Premium prices better reflect a building contractor’s level of risk, resulting in high-risk contractor paying a higher premium, and a low-risk contractor receiving a discount. Each individual business with an Eligibility facility now has a rate somewhere between 30% Discount to a 30% Loading.

3. Premiums sustainably priced

The shortfall between the HBCF’s costs and what is received through premiums is currently covered by the NSW Government. This subsidisation of premiums has been removed and premiums have been increased to ensure they meet the expected costs of future claims.

4. Cross subsidies between types of products

As an example, single dwelling premiums will no longer subsidise multi-unit premiums.
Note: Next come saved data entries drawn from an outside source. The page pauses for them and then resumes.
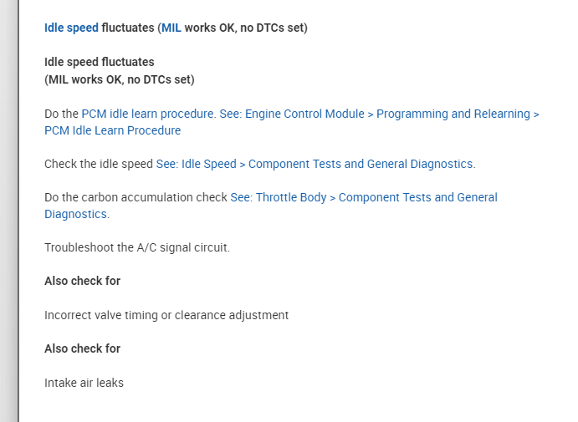The image size is (578, 422).
Task: Click the bold "(MIL works OK, no DTCs set)" line
Action: pos(119,79)
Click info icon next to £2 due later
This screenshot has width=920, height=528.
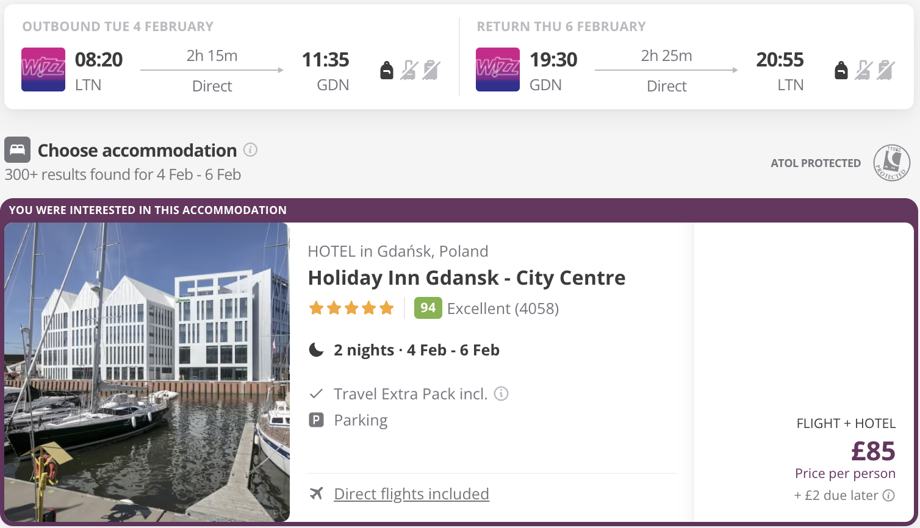tap(889, 495)
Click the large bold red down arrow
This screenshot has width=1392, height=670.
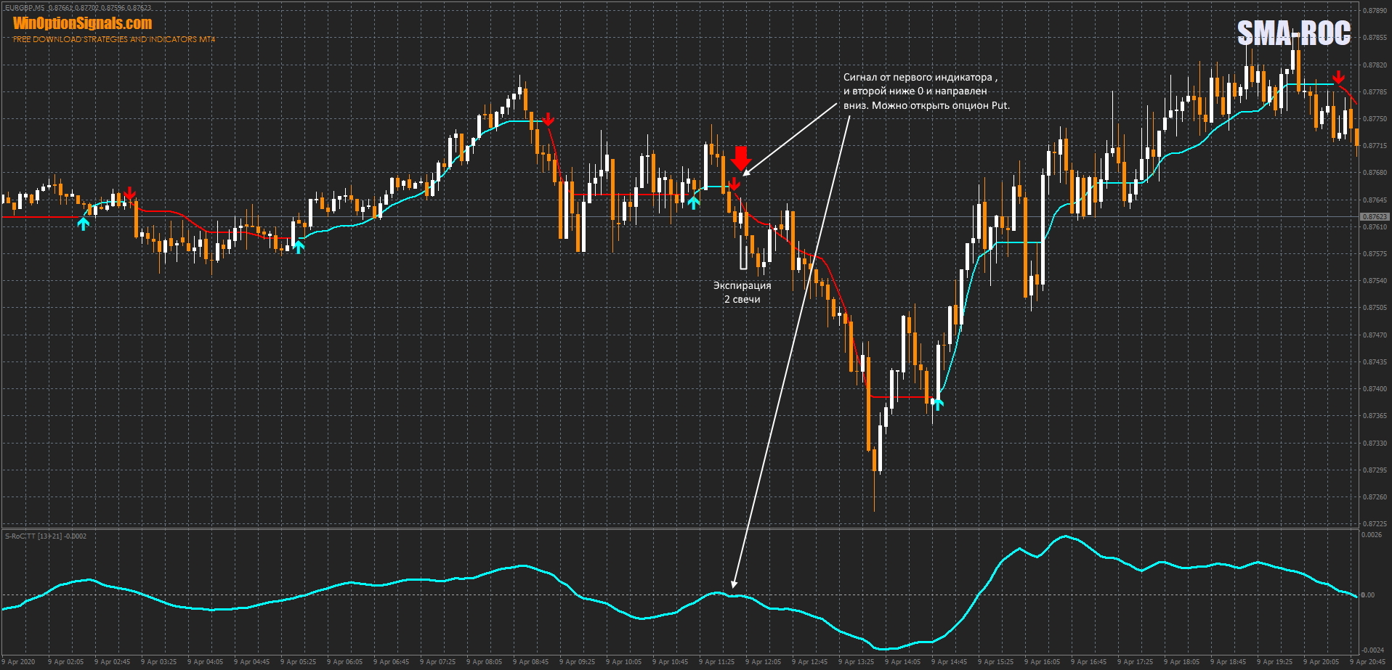click(x=740, y=158)

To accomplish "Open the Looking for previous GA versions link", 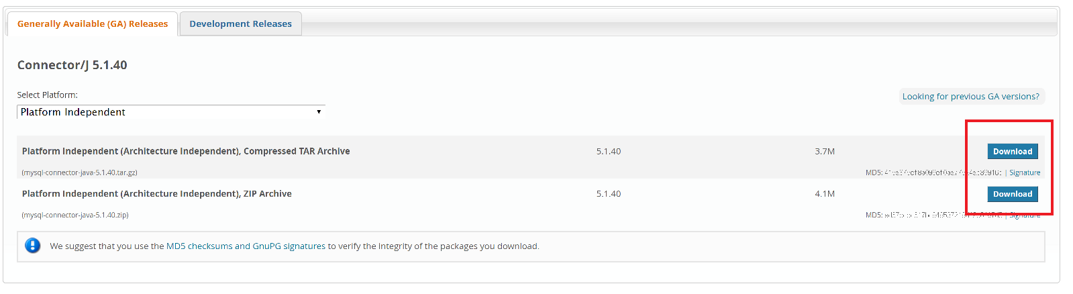I will (x=971, y=97).
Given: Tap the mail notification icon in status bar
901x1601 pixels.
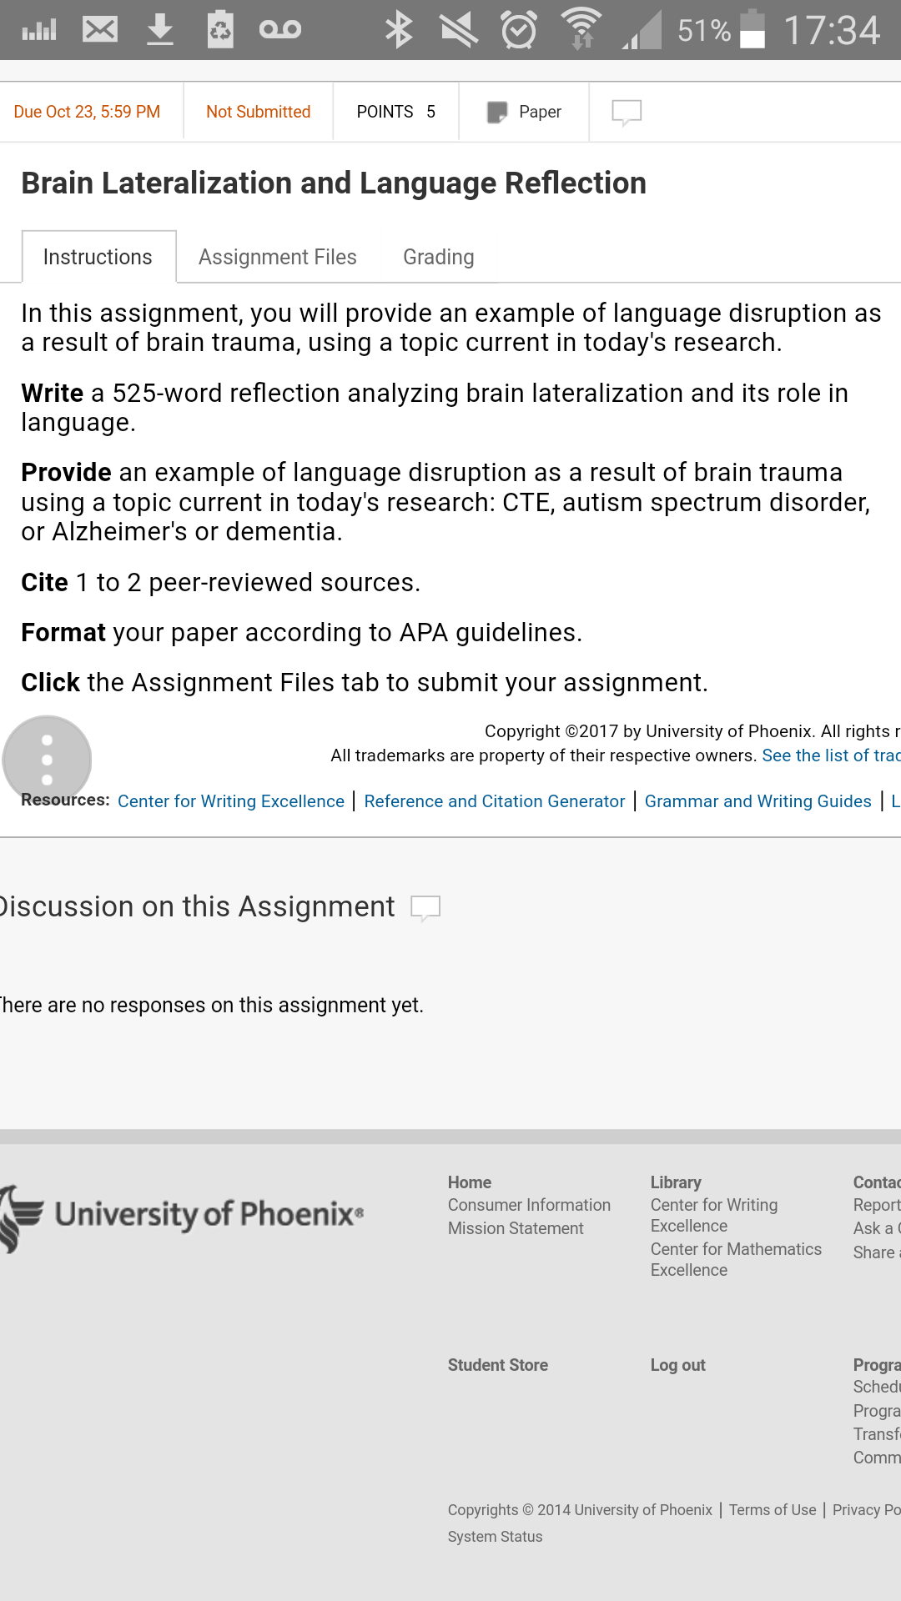Looking at the screenshot, I should [100, 30].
All certificates now have a specific rate applied depending on the classification of the build for instance; a single dwelling rate will be different from an alteration and additions project which will be different to a multi unit project.

5. Market opens to the private sector in 2018

Private insurers or alternative indemnity product providers will be able to apply to SIRA (the State Insurance Regulatory Authority) for a licence to enter the home building compensation market alongside the government provider icare HBCF. Applicants will need to satisfy prudential or other conditions to be licensed. Like private sector participants, icare HBCF must apply to SIRA for approval of its premiums. icare HBCF will also have to contribute towards the costs of the scheme in the same way as private sector participants.

The reforms will allow Alternative Indemnity Product (AIP) providers, such as fidelity fund schemes, to enter the market in addition to APRA-authorised insurers.

These products and providers will be subject to equivalent requirements to insurance products and insurers under the home building compensation scheme. AIPs will need to provide the same minimum level of cover as insurance providers under the scheme. AIP providers will need to apply for a licence, and will have to satisfy prudential and other requirements. AIP providers will also need to contribute to the cost of regulating the scheme.